Source:
= = = = = = =

In November 2006, almost two years after its founding in February 2005, Google acquired YouTube for a then-hefty price of $1.65 billion.
In Feb 2020, Google reported that YouTube generated $15 billion from advertisements alone in 2019 ( Youtube has various other income streams, which we will discuss below ), contributing 10% to Google’s total 2019 revenue.
Youtube has, undoubtedly, been one of the most remarkable acquisitions in the history of tech. It is the second most popular website in the world after Google.
Source: Similar Web
But when it comes to engagement metrics like avg visit duration, pages per visit & bounce rate, Youtube is second to none — not even Google.
YouTube has an avg visit duration of 21.56 mins, with users viewing 9.16 pages per visit and a bounce rate of 25.29%.
On the other hand, Google, YouTube’s parent company has an avg visit duration of 11.26 mins, with users viewing 8.69 pages per visit and a bounce rate of 28.76%.
Over the years, YouTube has evolved significantly, both in terms of functionality and income streams.

= = = = = = =

Data extract:
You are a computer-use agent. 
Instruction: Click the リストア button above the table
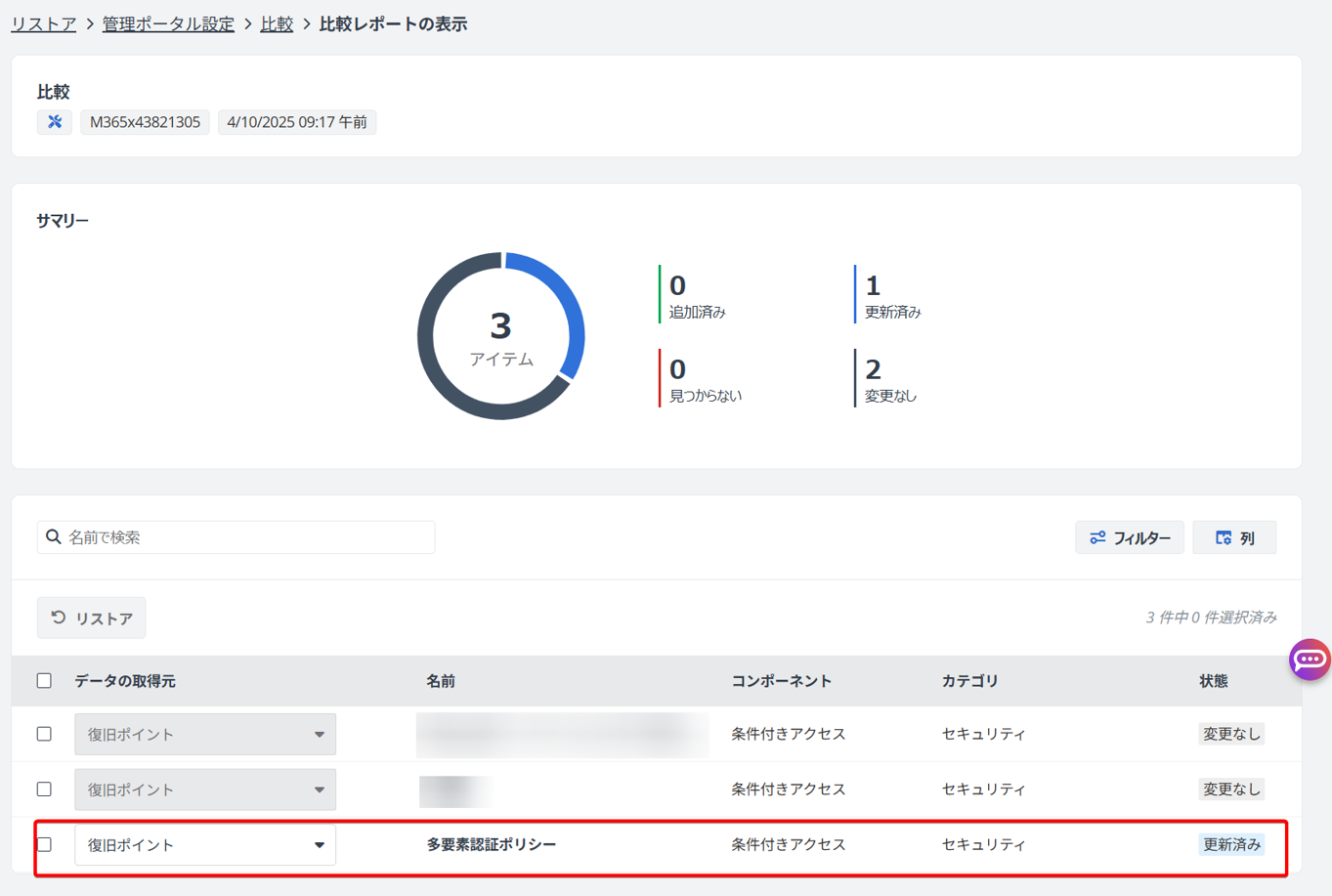pos(91,618)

= = = = = = =

Set of tasks:
1. According to the YouTube article, what price did Google pay when it acquired YouTube in November 2006?
2. Decide whether each statement agrees with the YouTube article, answering yes or no and quoting the words that settle it: (a) YouTube was founded in February 2005. (b) YouTube's average visit duration is shorter than Google's. (c) YouTube's 2019 advertising revenue made up 10% of Google's total 2019 revenue.
3. Please carry the YouTube article forward, starting after its final sentence about how YouTube has evolved in functionality and income streams.

The responses:
1. $1.65 billion.

2.
(a) Yes: "almost two years after its founding in February 2005"
(b) No: "YouTube has an avg visit duration of 21.56 mins" and "Google, YouTube’s parent company has an avg visit duration of 11.26 mins"
(c) Yes: "YouTube generated $15 billion from advertisements alone in 2019" and "contributing 10% to Google’s total 2019 revenue"

3.
In this blog, we will dig deeper into how YouTube makes money, but before that, let’s find out YouTube’s founding story, which is as interesting as a startup founding story can get.
How YouTube Started
Like many other startups, the original idea of YouTube was way different than what it has grown to become. Initially, the platform was supposed to be an online dating site.
Started by three ex-paypal employees — Chad Hurley, Steve Chen, and Jawed Karim, YouTube pivoted to becoming a user-generated video-sharing after the original dating site idea failed to get traction.
Years later, Jawed said that two disparate incidents — Janet Jackson’s infamous wardrobe malfunction & Indonesian Tsunami had triggered the idea of YouTube.
Although everyone was talking about these incidents and plenty of videos were shot, it was impossible to find any video clips online because it took hours to upload videos on the web at the time.
Chad & Steve, however, have a different story to share — one that has been often repeated in the media.
According to them, the idea for YouTube came after a dinner party at Chen’s apartment in San Francisco, when the duo experienced difficulty in uploading videos they had shot.
To this, Jawed’s response was that not only did he never attend the party, but it also never occurred.
Steve later acknowledged that the idea that the notion of YouTube being founded after a dinner party “was probably very strengthened by marketing ideas around creating a story that was very digestible.”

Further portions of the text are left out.